_WHAT IS BEING ASKED_. The records are to be repeated in full. Every line must match.
[Start of section]
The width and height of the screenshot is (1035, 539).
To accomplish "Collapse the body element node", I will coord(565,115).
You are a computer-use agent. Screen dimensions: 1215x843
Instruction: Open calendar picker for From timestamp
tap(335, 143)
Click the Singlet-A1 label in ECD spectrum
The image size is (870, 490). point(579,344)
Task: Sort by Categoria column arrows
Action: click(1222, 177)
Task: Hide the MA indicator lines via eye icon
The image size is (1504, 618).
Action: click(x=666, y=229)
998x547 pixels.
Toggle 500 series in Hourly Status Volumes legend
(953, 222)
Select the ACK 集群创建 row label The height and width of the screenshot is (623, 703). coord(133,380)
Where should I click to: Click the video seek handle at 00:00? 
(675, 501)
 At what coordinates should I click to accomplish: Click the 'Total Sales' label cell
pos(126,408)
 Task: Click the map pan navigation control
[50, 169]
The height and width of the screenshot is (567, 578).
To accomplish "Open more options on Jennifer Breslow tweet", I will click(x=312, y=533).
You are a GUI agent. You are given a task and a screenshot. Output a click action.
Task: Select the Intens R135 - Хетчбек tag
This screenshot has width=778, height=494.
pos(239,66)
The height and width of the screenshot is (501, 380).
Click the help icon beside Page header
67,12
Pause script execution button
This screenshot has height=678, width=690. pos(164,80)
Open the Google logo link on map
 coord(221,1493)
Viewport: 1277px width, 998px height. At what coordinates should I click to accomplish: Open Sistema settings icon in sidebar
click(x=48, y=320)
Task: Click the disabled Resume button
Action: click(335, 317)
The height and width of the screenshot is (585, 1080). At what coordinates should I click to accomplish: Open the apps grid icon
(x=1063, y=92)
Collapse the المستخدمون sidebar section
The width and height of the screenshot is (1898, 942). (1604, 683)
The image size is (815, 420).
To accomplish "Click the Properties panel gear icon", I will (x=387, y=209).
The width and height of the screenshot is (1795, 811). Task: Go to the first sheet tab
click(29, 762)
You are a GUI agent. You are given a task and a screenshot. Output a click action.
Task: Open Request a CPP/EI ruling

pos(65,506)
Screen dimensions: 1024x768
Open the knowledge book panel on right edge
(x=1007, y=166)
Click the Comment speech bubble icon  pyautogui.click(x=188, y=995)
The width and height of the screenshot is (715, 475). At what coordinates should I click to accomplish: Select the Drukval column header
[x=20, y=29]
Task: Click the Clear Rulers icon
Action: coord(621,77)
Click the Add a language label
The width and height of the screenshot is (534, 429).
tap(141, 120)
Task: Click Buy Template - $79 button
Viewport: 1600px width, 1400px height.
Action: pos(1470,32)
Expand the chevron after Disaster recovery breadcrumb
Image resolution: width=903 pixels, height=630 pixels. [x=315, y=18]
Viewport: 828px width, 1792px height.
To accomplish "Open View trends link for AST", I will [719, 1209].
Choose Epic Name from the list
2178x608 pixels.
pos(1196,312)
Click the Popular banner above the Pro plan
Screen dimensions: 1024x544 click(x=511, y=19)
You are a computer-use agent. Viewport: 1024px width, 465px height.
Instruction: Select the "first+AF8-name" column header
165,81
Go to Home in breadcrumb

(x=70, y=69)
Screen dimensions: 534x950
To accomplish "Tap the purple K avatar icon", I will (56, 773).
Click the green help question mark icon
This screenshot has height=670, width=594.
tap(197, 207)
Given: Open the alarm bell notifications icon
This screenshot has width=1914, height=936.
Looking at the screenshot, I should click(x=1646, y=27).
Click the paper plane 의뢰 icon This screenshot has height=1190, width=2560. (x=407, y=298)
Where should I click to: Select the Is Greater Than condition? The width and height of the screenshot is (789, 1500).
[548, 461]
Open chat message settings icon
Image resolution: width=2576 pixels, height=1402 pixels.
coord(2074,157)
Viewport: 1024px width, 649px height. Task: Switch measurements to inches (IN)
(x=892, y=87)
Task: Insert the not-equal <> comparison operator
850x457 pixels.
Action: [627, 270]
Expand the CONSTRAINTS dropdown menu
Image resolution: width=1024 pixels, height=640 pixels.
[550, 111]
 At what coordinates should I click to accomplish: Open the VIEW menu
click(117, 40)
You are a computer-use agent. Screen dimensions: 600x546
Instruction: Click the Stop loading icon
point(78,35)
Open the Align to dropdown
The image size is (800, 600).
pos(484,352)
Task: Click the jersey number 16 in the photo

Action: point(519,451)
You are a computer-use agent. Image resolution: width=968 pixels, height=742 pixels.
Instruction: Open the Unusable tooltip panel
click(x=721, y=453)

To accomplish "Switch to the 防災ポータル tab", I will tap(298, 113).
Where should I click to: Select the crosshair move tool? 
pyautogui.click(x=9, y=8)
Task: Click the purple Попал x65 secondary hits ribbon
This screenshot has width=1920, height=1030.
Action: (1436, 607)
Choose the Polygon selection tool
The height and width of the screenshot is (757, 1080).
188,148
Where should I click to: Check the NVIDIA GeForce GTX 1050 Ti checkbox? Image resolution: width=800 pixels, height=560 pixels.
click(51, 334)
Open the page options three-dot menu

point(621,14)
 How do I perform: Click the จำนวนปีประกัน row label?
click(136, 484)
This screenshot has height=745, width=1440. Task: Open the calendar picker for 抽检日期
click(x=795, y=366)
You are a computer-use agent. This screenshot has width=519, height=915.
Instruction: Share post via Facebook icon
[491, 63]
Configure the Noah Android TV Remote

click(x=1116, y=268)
[End of section]
_FINISHED TASK_.
The width and height of the screenshot is (1035, 539).
To accomplish "Collapse the body element node", I will coord(565,115).
You are a computer-use agent. Screen dimensions: 1215x843
Instruction: Open calendar picker for From timestamp
tap(335, 143)
Click the Singlet-A1 label in ECD spectrum
The image size is (870, 490). point(579,344)
Task: Sort by Categoria column arrows
Action: click(1222, 177)
Task: Hide the MA indicator lines via eye icon
The image size is (1504, 618).
Action: click(x=666, y=229)
998x547 pixels.
Toggle 500 series in Hourly Status Volumes legend
(953, 222)
Select the ACK 集群创建 row label The height and width of the screenshot is (623, 703). coord(133,380)
Where should I click to: Click the video seek handle at 00:00? 
(675, 501)
 At what coordinates should I click to accomplish: Click the 'Total Sales' label cell
pos(126,408)
 Task: Click the map pan navigation control
[50, 169]
The height and width of the screenshot is (567, 578).
To accomplish "Open more options on Jennifer Breslow tweet", I will click(x=312, y=533).
You are a GUI agent. You are given a task and a screenshot. Output a click action.
Task: Select the Intens R135 - Хетчбек tag
This screenshot has width=778, height=494.
pos(239,66)
The height and width of the screenshot is (501, 380).
Click the help icon beside Page header
67,12
Pause script execution button
This screenshot has height=678, width=690. pos(164,80)
Open the Google logo link on map
 coord(221,1493)
Viewport: 1277px width, 998px height. At what coordinates should I click to accomplish: Open Sistema settings icon in sidebar
click(x=48, y=320)
Task: Click the disabled Resume button
Action: click(335, 317)
The height and width of the screenshot is (585, 1080). At what coordinates should I click to accomplish: Open the apps grid icon
(x=1063, y=92)
Collapse the المستخدمون sidebar section
The width and height of the screenshot is (1898, 942). (1604, 683)
The image size is (815, 420).
To accomplish "Click the Properties panel gear icon", I will (x=387, y=209).
The width and height of the screenshot is (1795, 811). Task: Go to the first sheet tab
click(29, 762)
You are a GUI agent. You are given a task and a screenshot. Output a click action.
Task: Open Request a CPP/EI ruling

pos(65,506)
Screen dimensions: 1024x768
Open the knowledge book panel on right edge
(x=1007, y=166)
Click the Comment speech bubble icon  pyautogui.click(x=188, y=995)
The width and height of the screenshot is (715, 475). At what coordinates should I click to accomplish: Select the Drukval column header
[x=20, y=29]
Task: Click the Clear Rulers icon
Action: coord(621,77)
Click the Add a language label
The width and height of the screenshot is (534, 429).
tap(141, 120)
Task: Click Buy Template - $79 button
Viewport: 1600px width, 1400px height.
Action: pos(1470,32)
Expand the chevron after Disaster recovery breadcrumb
Image resolution: width=903 pixels, height=630 pixels. [x=315, y=18]
Viewport: 828px width, 1792px height.
To accomplish "Open View trends link for AST", I will [719, 1209].
Choose Epic Name from the list
2178x608 pixels.
pos(1196,312)
Click the Popular banner above the Pro plan
Screen dimensions: 1024x544 click(x=511, y=19)
You are a computer-use agent. Viewport: 1024px width, 465px height.
Instruction: Select the "first+AF8-name" column header
165,81
Go to Home in breadcrumb

(x=70, y=69)
Screen dimensions: 534x950
To accomplish "Tap the purple K avatar icon", I will (56, 773).
Click the green help question mark icon
This screenshot has height=670, width=594.
tap(197, 207)
Given: Open the alarm bell notifications icon
This screenshot has width=1914, height=936.
Looking at the screenshot, I should click(x=1646, y=27).
Click the paper plane 의뢰 icon This screenshot has height=1190, width=2560. (x=407, y=298)
Where should I click to: Select the Is Greater Than condition? The width and height of the screenshot is (789, 1500).
[548, 461]
Open chat message settings icon
Image resolution: width=2576 pixels, height=1402 pixels.
coord(2074,157)
Viewport: 1024px width, 649px height. Task: Switch measurements to inches (IN)
(x=892, y=87)
Task: Insert the not-equal <> comparison operator
850x457 pixels.
Action: [627, 270]
Expand the CONSTRAINTS dropdown menu
Image resolution: width=1024 pixels, height=640 pixels.
[550, 111]
 At what coordinates should I click to accomplish: Open the VIEW menu
click(117, 40)
You are a computer-use agent. Screen dimensions: 600x546
Instruction: Click the Stop loading icon
point(78,35)
Open the Align to dropdown
The image size is (800, 600).
pos(484,352)
Task: Click the jersey number 16 in the photo

Action: point(519,451)
You are a computer-use agent. Image resolution: width=968 pixels, height=742 pixels.
Instruction: Open the Unusable tooltip panel
click(x=721, y=453)

To accomplish "Switch to the 防災ポータル tab", I will tap(298, 113).
Where should I click to: Select the crosshair move tool? 
pyautogui.click(x=9, y=8)
Task: Click the purple Попал x65 secondary hits ribbon
This screenshot has width=1920, height=1030.
Action: (1436, 607)
Choose the Polygon selection tool
The height and width of the screenshot is (757, 1080).
188,148
Where should I click to: Check the NVIDIA GeForce GTX 1050 Ti checkbox? Image resolution: width=800 pixels, height=560 pixels.
click(51, 334)
Open the page options three-dot menu

point(621,14)
 How do I perform: Click the จำนวนปีประกัน row label?
click(136, 484)
This screenshot has height=745, width=1440. Task: Open the calendar picker for 抽检日期
click(x=795, y=366)
You are a computer-use agent. This screenshot has width=519, height=915.
Instruction: Share post via Facebook icon
[491, 63]
Configure the Noah Android TV Remote

click(x=1116, y=268)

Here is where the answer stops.